- [EXTRAIT À LIRE]:
============================================================

Les traitements antirétroviraux contre le VIH/SIDA, en freinant l'évolution du virus, permettent aux personnes vivant avec le VIH (PVVIH) de vivre avec la maladie. D'un point de vue médical, cette chronicisation de l'infection rend le concept de guérison inapproprié. Pour autant le terme de guérison est loin d'avoir disparu du vocabulaire des soignants et des soignés. L'analyse des discours de professionnels de santé et de PVVIH recueillis dans le cadre d'une recherche anthropologique réalisée à Kayes au Mali en 2008-2009 sur un site de prise en charge hospitalière permet de mettre en exergue différentes conceptions de la guérison ainsi que des usages différenciés du concept de guérison.
Si, du point de vue des soignants, la guérison signe la fin de la maladie, elle est du point de vue des soignés associée à la disparition de symptômes ainsi qu'à un retour aux activités ordinaires. Dès lors, les PVVIH rencontrées parlent de guérison des « petites maladies », c'est-à-dire des maladies associées à l'infection à VIH, qu'ils perçoivent comme un signe de « bonne santé » encourageant. Les soignants parlent alors d'une « illusion » de la guérison, associée à un risque potentiel de non observance thérapeutique voire d'abandon de suivi médical. La tendance est alors à éviter le terme de guérison dans leurs discours. Comment ces conceptions différentes de la guérison peuvent-elles entrer en conflit ? Quel en est l'impact sur la communication soignants-soignés et la continuité du suivi médical des patients ?

============================================================

- [EXPLORER LE CONTENU]:
**1)** Pour chaque affirmation, répondez par oui ou par non selon le texte sur le VIH, en citant les mots qui le montrent : (a) la recherche a eu lieu à Kayes, au Mali, en 2008-2009 ; (b) pour les soignés, la guérison veut dire la fin de la maladie ; (c) les soignants ont tendance à employer souvent le mot guérison.
**2)** D'après le texte sur le VIH, que désignent les « petites maladies » dont parlent les PVVIH ?
**3)** Écrivez la suite du texte sur le VIH à partir de sa dernière phrase.

- [Entrées enregistrées]:
============================================================

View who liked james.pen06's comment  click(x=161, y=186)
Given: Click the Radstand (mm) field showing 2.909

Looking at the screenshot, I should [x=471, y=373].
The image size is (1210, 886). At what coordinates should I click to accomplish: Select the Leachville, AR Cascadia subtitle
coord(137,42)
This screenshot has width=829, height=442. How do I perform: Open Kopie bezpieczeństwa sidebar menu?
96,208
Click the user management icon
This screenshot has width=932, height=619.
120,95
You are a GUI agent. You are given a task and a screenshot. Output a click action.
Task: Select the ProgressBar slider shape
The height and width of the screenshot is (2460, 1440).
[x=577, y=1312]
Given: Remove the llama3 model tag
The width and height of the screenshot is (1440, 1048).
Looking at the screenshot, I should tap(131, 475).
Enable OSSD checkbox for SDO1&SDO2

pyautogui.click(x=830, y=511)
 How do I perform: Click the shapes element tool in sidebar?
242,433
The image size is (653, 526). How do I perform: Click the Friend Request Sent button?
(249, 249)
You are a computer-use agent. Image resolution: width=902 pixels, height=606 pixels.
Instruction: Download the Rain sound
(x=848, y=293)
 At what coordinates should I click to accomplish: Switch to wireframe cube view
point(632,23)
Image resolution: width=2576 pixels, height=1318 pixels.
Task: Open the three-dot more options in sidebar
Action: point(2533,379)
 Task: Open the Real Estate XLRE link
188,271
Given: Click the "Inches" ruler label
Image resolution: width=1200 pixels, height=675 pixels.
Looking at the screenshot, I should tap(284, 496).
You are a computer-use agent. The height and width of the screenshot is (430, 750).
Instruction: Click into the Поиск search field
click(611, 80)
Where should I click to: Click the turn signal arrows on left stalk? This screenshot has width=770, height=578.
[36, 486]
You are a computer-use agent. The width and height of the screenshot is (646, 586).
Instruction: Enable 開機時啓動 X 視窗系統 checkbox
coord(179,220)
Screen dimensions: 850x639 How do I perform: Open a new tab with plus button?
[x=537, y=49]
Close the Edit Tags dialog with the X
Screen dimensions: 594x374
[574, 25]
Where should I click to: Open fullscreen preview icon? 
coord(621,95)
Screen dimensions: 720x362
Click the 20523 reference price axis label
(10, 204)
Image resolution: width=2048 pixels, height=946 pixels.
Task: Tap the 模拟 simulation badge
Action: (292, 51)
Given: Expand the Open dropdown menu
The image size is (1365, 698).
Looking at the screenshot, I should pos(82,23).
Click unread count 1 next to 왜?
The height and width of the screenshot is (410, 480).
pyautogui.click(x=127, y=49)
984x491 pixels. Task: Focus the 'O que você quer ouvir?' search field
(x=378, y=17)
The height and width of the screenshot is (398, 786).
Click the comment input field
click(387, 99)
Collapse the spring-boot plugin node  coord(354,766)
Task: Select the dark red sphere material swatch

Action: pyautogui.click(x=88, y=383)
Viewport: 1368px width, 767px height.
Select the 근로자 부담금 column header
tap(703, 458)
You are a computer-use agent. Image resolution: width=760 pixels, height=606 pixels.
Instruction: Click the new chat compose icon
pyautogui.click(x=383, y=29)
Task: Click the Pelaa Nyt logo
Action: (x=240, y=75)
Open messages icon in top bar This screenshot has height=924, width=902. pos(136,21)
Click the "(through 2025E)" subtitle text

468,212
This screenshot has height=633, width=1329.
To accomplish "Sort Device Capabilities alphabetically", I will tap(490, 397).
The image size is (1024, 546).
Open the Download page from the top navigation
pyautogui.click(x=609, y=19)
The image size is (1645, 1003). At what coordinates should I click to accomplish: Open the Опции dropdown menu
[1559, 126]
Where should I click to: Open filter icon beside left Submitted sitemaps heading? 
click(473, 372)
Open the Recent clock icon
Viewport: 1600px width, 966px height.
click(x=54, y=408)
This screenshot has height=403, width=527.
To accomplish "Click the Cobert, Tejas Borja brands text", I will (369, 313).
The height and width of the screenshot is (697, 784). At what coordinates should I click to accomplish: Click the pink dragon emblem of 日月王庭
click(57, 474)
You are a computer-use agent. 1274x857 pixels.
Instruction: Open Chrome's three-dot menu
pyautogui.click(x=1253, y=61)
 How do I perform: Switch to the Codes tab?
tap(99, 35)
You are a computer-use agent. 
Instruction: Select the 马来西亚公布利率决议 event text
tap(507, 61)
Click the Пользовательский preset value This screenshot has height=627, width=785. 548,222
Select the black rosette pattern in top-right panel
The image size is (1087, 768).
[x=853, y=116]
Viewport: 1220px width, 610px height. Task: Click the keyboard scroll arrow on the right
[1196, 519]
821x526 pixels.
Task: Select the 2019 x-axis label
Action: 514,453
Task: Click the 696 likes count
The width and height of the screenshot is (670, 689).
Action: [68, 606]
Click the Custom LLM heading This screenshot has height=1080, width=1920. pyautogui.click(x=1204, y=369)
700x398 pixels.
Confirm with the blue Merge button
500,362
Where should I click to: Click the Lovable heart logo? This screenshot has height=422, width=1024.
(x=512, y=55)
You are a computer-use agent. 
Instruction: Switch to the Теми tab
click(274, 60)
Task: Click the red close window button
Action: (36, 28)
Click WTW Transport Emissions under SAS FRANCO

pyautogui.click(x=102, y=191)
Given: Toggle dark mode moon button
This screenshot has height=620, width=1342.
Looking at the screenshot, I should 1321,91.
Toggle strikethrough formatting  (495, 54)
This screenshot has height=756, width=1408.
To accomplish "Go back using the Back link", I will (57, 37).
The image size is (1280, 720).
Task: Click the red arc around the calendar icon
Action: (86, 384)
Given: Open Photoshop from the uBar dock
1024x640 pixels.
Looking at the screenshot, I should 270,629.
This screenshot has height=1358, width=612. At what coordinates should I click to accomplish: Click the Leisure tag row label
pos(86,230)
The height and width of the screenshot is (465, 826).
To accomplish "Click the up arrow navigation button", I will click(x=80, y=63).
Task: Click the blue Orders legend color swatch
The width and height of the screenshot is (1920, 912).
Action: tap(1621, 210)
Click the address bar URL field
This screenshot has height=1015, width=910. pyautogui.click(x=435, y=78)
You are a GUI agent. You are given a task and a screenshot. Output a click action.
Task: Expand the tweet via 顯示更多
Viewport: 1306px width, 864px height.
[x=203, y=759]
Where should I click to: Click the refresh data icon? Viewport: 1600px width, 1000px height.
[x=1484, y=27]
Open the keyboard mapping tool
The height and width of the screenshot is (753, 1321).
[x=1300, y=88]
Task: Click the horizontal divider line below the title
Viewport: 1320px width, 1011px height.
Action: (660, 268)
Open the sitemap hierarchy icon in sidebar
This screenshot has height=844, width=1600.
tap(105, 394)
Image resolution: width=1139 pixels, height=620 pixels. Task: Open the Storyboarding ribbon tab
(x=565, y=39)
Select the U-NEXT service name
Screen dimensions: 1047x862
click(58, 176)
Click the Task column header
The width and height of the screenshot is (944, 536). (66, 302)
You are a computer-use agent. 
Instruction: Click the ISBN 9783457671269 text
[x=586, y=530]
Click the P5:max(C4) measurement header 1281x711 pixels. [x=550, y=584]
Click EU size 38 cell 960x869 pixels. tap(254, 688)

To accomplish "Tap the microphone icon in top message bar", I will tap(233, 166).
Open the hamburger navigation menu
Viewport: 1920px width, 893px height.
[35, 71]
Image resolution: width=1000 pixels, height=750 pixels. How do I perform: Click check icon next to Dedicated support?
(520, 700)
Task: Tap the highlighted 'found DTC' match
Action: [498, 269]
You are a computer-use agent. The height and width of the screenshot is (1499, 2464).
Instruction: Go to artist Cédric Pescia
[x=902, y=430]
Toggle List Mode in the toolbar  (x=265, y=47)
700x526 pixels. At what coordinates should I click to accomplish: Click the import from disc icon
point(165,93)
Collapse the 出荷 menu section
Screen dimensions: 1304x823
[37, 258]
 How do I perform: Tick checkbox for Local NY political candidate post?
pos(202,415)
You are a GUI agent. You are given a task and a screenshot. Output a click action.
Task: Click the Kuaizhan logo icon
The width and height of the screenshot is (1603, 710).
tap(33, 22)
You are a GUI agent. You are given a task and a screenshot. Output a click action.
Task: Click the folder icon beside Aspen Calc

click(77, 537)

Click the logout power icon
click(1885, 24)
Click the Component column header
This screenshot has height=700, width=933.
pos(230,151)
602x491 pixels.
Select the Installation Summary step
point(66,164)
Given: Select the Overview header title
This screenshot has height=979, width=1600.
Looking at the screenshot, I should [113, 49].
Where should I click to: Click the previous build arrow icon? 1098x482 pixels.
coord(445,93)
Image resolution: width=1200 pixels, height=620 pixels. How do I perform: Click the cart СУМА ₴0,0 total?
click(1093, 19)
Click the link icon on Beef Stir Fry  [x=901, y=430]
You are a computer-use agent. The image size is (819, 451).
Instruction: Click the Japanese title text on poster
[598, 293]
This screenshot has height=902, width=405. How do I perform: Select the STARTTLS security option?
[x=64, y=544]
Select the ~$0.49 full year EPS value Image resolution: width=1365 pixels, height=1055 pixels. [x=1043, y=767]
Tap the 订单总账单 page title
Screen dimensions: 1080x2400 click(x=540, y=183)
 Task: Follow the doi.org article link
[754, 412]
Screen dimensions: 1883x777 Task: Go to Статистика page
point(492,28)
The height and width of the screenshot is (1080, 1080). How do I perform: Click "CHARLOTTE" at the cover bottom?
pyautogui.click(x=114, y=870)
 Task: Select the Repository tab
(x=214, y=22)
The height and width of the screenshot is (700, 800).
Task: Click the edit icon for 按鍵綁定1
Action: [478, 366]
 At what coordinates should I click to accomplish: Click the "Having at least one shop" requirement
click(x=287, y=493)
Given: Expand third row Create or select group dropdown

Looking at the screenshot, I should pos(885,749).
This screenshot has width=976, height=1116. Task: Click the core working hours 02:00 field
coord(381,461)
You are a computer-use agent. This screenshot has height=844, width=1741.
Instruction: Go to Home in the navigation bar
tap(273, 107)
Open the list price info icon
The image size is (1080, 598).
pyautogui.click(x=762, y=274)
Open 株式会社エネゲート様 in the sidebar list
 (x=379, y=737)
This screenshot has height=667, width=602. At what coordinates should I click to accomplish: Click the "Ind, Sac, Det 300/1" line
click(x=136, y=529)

============================================================

- [LISTE DES RÉPONSES]:
**1)**
(a) Oui : « réalisée à Kayes au Mali en 2008-2009 ».
(b) Non : « elle est du point de vue des soignés associée à la disparition de symptômes ainsi qu'à un retour aux activités ordinaires ».
(c) Non : « La tendance est alors à éviter le terme de guérison dans leurs discours. »

**2)** Les maladies associées à l'infection à VIH.

**3)**
Après avoir mis en évidence les significations de la guérison identifiées parmi les différents acteurs ainsi que les usages différenciés du concept, je montrerai comment les PVVIH se réapproprient la notion de guérison et quelles en sont les ambivalences. Enfin, nous verrons comment les PVVIH peuvent faire de cette guérison des « petites maladies » un leitmotiv pour un suivi médical au long cours. Ceci amènera alors à interroger la notion de guérison dans le cadre des maladies chroniques.